I've read plenty of books about the development of the atomic bomb, but concentrating mostly on Los Alamos. It's a tale kind of like Camelot for nuclear physicists—for a time, the world's best and brightest gathered. It's kind of a nice thing to read about, pleasant to ignore the other parts of the atomic bomb's development. But there was more, of course. And Richard Rhodes' The Making of the Atomic Bomb doesn't just talk about Los Alamos. There's also the research that came before (going so slowly when all the physicists were at different labs). There's poor, poisoned Hanford. And a few pages of memories of Hiroshima survivors; not as sad to get through as Black Rain, but plenty sad. It is good to read about the sprint of discovery that these scientists achieved, but also good to remember the terrible outcome.
Some tidbits:
- The uranium mines of Joachimsthal on the Czech-German border; they'd been silver mines earlier.
- In 1939, the Herbert Hoover and others in the USA slung a lot of rhetoric about the evils of mass bombing, bombing of civilians.
- For the wordplay enthusiasts: Lise Meitner sent a cable to an English friend "MET HIELS AND MARGARETHE RECENTLY BOTH WELL BUT UNHAPPY ABOUT EVENTS PLEASE INFORM COCKCROFT AND MAUD RAY KENT" "Meitner's friend passed the message to Cockcroft, who decided... that MAUD RAY KENT was an anagram for RADIUM TAKEN... The committee members did not learn until 1943 that Maud Ray was the governess who had taught Bohr's sons English; she lived in Kent." Folks made a few wrong decisions because they "knew" that Germans were taking radioactives from scientists; I blame cryptic crosswords, a scourge upon England.
Like I said, I've read plenty of books about the development of the atomic bomb—and I think they assumed that I'd already read this one.
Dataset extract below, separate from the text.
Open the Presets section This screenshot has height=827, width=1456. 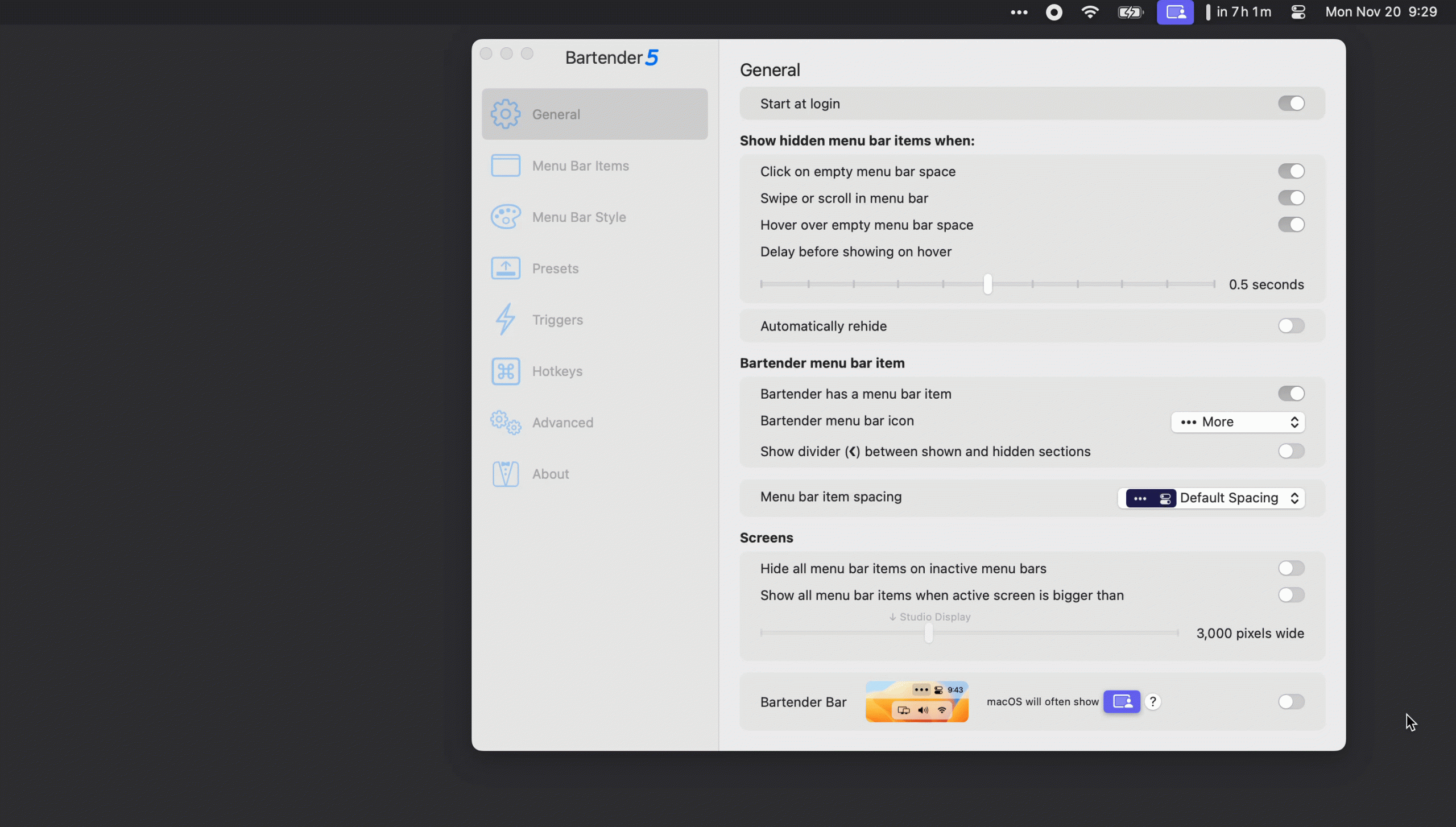555,268
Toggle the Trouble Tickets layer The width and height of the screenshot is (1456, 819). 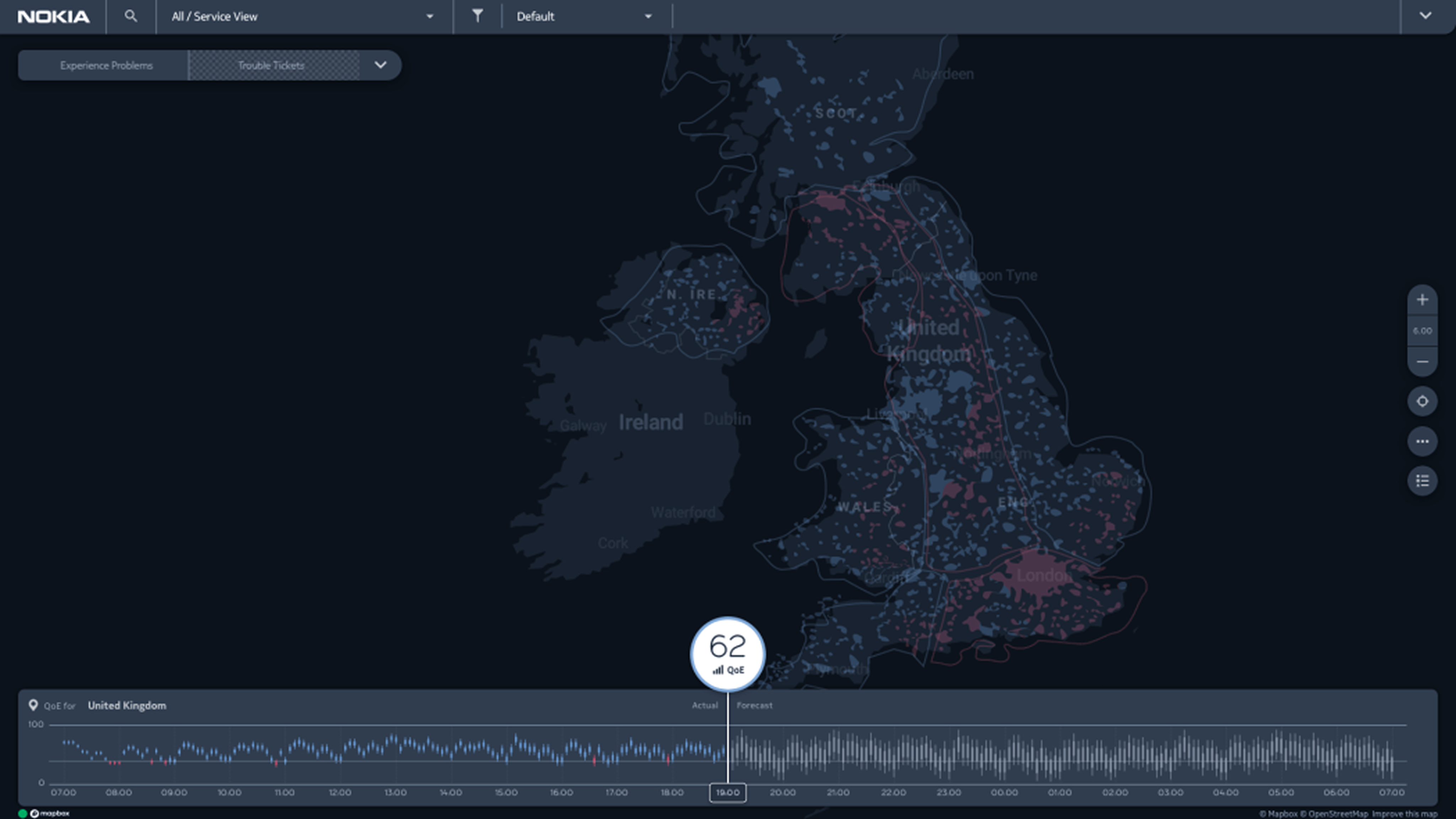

This is the famous one. In retrospect, that explains some strange emphasis in those books. It's not that the such-and-such point was necessarily worth emphasizing; but it's something that Rhodes didn't find; or some fact that came to light after The Making of the Atomic Bomb came along. Though some of those points are interesting. Now we know that some Japanese cities were spared from firebombing so that the USA could test the A-bomb on them. Rhodes didn't know that. Put that together with Stimson's worries that he'd be accused of treason for supporting bomb development if that expensive thing didn't actually do anything, and that list is even more interesting. Would the war have ended sooner if the USA had fire-bombed those cities, if the emperor was head of a country with no "war machine" remaining?